Mené 0–2 par un OM en quête de rachat, le Paris FC a trouvé dans le dernier quart d’heure une énergie folle pour arracher un nul mérité. Une réaction de caractère qui confirme la montée en puissance du club parisien.




Photos : Paris FC/ Olympique de Marseille/DR
Un Paris FC discipliné, bousculé mais jamais dépassé
Le Paris FC savait que l’Olympique de Marseille arriverait blessé, encore marqué par son élimination en Ligue des champions. Pourtant, les hommes de Stéphane Gilli ont abordé la rencontre avec sérieux, cherchant à contrôler les premières relances et à contenir les accélérations de Mason Greenwood et Pierre‑Emerick Aubameyang. Le plan tenait jusqu’à la 16ᵉ minute, moment où Mason Greenwood débordait dans la surface et forçait Ousmane Mbow à commettre une main. Après intervention de la VAR, l’arbitre accordait un penalty que l’attaquant anglais transformait (0–1). Un coup dur pour un Paris FC jusque‑là solide. Malgré ce retard, les Parisiens ne cédaient pas. Julien Lopez tentait d’apporter de la verticalité, Jonathan Ikoné multipliait les prises d’initiative, et Yohan Demoncy assurait l’équilibre au milieu. L’OM gérait son avantage, mais le Paris FC restait dans le match, accroché, discipliné, déterminé.
Marseille fait le break, mais Paris refuse d’abandonner
Au retour des vestiaires, le Paris FC affichait plus d’ambition, mais l’OM frappait le premier. À la 54ᵉ minute, une récupération haute de Pierre‑Emile Højbjerg lançait une transition rapide : centre parfait de Mason Greenwood, finition de Pierre‑Emerick Aubameyang au second poteau (0–2). À 0–2, beaucoup d’équipes auraient lâché prise.

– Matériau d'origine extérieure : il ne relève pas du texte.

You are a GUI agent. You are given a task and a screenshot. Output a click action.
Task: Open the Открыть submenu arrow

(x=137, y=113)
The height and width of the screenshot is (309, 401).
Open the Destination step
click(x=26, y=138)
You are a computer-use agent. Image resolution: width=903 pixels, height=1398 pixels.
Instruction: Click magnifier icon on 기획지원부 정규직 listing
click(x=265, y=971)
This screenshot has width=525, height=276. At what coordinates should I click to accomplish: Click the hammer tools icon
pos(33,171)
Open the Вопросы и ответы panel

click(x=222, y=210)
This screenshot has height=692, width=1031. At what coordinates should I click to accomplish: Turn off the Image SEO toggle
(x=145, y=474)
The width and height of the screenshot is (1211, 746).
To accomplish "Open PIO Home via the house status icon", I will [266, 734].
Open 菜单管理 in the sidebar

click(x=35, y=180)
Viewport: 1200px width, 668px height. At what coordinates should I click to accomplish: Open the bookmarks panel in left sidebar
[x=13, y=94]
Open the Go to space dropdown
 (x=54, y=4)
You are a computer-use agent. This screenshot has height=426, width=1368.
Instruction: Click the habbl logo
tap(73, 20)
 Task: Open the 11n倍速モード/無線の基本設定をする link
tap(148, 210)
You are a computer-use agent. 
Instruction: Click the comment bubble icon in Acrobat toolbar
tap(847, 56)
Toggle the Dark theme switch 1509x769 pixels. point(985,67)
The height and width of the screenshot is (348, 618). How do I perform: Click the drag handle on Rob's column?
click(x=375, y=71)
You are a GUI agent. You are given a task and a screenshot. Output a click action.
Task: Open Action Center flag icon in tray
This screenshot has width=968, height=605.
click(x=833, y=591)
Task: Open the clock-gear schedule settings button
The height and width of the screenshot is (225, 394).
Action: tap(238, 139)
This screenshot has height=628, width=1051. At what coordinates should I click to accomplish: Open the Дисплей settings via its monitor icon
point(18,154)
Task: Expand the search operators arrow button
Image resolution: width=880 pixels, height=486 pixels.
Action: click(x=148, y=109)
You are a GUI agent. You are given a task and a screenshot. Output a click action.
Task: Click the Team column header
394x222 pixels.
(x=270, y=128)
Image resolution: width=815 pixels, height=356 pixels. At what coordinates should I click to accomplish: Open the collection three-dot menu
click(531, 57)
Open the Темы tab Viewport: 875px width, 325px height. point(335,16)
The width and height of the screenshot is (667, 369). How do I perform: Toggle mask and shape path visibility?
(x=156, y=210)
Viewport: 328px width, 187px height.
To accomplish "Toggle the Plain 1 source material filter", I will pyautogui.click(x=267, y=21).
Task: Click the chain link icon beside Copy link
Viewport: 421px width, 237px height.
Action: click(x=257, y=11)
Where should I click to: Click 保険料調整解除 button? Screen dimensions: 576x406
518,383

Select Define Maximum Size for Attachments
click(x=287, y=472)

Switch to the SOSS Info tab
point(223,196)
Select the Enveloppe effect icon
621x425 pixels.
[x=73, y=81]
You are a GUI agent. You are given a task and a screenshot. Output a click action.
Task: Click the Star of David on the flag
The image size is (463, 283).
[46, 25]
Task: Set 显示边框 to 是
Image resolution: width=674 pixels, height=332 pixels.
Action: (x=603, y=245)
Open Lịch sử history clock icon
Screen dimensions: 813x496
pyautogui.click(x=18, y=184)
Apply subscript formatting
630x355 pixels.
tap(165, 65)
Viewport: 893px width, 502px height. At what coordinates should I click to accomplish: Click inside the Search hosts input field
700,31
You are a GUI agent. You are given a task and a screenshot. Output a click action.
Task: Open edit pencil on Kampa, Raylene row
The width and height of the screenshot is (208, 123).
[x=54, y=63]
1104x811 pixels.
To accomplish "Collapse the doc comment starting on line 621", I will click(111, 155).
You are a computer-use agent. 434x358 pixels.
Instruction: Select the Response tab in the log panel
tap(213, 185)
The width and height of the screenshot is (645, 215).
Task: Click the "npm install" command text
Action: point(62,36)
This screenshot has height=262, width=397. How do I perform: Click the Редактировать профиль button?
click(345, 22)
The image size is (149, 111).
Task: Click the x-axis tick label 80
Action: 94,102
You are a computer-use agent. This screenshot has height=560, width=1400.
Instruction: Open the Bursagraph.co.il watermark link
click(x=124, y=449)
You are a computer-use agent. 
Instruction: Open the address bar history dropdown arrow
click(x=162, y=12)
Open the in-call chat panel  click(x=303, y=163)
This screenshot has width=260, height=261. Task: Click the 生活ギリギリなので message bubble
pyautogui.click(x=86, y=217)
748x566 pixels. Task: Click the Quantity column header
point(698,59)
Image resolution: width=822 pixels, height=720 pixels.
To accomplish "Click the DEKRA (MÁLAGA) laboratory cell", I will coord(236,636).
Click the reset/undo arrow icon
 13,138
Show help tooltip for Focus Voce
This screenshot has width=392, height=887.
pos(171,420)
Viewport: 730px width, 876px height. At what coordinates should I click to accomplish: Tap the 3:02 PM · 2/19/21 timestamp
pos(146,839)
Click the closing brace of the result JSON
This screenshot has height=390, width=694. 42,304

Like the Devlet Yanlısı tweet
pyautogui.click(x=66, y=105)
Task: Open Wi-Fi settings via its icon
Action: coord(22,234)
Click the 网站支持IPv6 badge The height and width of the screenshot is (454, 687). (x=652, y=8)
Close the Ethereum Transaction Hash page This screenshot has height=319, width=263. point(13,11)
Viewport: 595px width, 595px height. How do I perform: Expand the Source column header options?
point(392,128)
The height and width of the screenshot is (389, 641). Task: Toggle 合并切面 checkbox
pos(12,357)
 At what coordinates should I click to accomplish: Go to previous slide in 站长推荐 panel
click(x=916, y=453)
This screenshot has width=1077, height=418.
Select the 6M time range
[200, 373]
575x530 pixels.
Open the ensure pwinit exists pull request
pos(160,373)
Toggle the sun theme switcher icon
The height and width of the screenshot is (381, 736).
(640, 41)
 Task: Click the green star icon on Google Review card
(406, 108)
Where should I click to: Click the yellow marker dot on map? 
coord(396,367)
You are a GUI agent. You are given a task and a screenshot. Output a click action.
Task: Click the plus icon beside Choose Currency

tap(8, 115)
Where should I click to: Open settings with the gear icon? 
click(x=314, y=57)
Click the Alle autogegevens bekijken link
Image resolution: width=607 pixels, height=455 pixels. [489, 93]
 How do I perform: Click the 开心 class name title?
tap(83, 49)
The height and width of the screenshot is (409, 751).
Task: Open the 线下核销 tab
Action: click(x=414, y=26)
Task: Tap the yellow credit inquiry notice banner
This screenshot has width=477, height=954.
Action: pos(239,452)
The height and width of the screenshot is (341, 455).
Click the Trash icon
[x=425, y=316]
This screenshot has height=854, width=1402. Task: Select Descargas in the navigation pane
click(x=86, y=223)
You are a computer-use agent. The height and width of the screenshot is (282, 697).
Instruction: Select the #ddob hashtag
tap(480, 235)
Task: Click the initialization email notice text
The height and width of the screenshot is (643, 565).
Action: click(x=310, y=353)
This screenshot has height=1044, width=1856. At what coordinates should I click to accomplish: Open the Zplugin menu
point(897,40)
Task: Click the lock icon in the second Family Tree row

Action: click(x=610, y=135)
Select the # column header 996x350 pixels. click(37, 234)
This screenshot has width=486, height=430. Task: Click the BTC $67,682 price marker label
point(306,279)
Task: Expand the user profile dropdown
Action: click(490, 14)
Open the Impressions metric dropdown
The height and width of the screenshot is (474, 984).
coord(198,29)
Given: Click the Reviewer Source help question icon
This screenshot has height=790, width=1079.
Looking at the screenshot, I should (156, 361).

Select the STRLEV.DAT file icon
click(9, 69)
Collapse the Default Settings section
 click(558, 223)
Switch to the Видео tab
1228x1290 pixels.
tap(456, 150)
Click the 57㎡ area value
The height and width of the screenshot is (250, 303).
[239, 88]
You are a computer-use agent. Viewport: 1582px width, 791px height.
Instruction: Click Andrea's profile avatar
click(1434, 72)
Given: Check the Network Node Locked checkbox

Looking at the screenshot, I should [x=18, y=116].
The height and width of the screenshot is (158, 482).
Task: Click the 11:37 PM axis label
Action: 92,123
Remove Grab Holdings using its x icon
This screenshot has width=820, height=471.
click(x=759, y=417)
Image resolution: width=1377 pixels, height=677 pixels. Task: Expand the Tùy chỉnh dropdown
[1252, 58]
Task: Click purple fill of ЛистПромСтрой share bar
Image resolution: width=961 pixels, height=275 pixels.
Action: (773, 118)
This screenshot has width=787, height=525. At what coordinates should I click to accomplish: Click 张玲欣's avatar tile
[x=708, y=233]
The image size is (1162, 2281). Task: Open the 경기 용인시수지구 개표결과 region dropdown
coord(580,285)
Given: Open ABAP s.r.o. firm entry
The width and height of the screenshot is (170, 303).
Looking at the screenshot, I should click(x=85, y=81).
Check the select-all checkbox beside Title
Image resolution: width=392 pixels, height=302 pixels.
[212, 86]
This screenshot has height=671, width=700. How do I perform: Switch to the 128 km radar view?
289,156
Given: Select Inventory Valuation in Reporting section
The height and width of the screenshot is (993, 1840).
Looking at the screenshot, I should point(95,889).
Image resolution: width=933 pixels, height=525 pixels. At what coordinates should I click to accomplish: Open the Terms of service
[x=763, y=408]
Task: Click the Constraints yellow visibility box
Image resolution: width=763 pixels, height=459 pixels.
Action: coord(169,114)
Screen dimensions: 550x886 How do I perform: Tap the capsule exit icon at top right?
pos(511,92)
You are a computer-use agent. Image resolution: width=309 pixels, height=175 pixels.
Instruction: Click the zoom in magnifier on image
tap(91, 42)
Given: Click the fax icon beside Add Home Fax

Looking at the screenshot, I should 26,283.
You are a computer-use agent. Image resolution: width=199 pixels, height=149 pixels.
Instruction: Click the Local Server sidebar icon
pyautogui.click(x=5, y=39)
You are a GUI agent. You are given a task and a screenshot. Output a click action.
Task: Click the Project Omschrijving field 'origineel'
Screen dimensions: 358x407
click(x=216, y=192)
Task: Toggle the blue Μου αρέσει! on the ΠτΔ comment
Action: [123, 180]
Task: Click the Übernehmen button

Pas le Paris FC. Les Parisiens continuaient de jouer, de presser, de provoquer. Julien Lopez donnait le tempo, Ilies Housni apportait de la percussion, et Jonathan Ikoné tentait de faire basculer la rencontre. Le tournant arrivait après une perte de balle marseillaise : un coup franc obtenu dans le camp adverse, parfaitement exploité par Ikoné, qui surgissait au premier poteau pour réduire l’écart d’une tête précise (1–2). Jean‑Bouin retrouvait sa voix, et l’OM commençait à reculer.




Photos : Paris FC/ Olympique de Marseille/DR
Un final brulant, Ilan Kebbal fait exploser Jean‑Bouin
Porté par un stade Jean‑Bouin en fusion, le Paris FC poussait dans les dernières minutes. L’OM, fébrile, perdait ses repères et subissait les vagues parisiennes. Dans le temps additionnel, une sortie mal maîtrisée de Gerónimo Rulli offrait un penalty inespéré au Paris FC. Ilan Kebbal, entré pour dynamiser le jeu, prenait ses responsabilités et transformait avec sang‑froid (2–2). Jean‑Bouin explosait. Le Paris FC venait d’arracher un nul qui avait tout d’une victoire.




Photos : Paris FC/ Olympique de Marseille/DR
Un Paris FC courageux, un OM en plein naufrage mental
Ce match restera comme une démonstration de caractère du Paris FC. Menés 0–2, les Parisiens n’ont jamais renoncé, ont continué à jouer, à croire, à pousser. Une performance qui confirme la progression mentale et collective du groupe de Stéphane Gilli. En face, l’OM conclut une semaine cauchemardesque par un nouveau scénario d’effondrement. À Jean‑Bouin, c’est bien le Paris FC qui a donné la leçon de mentalité.